_Records supplied:_
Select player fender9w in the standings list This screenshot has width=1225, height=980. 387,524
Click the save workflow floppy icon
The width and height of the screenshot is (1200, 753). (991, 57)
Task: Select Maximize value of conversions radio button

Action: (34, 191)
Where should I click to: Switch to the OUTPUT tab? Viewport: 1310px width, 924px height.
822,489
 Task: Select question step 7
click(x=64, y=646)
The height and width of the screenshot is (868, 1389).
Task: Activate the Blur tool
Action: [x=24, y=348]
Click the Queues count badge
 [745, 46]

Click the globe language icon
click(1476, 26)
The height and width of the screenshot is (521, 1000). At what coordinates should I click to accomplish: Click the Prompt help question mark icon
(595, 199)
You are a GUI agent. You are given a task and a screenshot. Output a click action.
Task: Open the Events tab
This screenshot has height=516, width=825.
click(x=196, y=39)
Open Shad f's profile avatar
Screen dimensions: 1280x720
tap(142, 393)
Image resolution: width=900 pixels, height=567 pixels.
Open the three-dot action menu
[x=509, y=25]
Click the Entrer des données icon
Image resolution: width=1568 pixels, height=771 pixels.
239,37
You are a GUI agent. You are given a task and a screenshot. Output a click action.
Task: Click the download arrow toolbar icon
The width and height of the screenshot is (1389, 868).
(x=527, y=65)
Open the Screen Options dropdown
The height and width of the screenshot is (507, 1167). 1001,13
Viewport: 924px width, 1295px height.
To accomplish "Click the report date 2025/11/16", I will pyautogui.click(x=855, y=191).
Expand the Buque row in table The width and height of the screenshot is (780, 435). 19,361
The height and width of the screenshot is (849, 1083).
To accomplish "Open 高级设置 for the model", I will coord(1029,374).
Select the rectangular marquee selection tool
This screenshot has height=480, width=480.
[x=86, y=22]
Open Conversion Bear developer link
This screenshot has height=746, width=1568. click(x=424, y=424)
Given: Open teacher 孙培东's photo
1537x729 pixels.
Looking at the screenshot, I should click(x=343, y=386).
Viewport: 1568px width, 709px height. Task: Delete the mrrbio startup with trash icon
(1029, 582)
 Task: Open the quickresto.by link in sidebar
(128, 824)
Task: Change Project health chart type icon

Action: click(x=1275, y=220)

_Directions for this task:_ Format the lines from the one containing "Expand the Buque" through the last of the rows above, inclusive, as a Markdown table with columns No. and Line, one numbered entry per line, skipping blank lines.

_Full answer:_
| No. | Line |
|---|---|
| 1 | Expand the Buque row in table The width and height of the screenshot is (780, 435). 19,361 |
| 2 | The height and width of the screenshot is (849, 1083). |
| 3 | To accomplish "Open 高级设置 for the model", I will coord(1029,374). |
| 4 | Select the rectangular marquee selection tool |
| 5 | This screenshot has height=480, width=480. |
| 6 | [x=86, y=22] |
| 7 | Open Conversion Bear developer link |
| 8 | This screenshot has height=746, width=1568. click(x=424, y=424) |
| 9 | Given: Open teacher 孙培东's photo |
| 10 | 1537x729 pixels. |
| 11 | Looking at the screenshot, I should click(x=343, y=386). |
| 12 | Viewport: 1568px width, 709px height. Task: Delete the mrrbio startup with trash icon |
| 13 | (1029, 582) |
| 14 |  Task: Open the quickresto.by link in sidebar |
| 15 | (128, 824) |
| 16 | Task: Change Project health chart type icon |
| 17 | Action: click(x=1275, y=220) |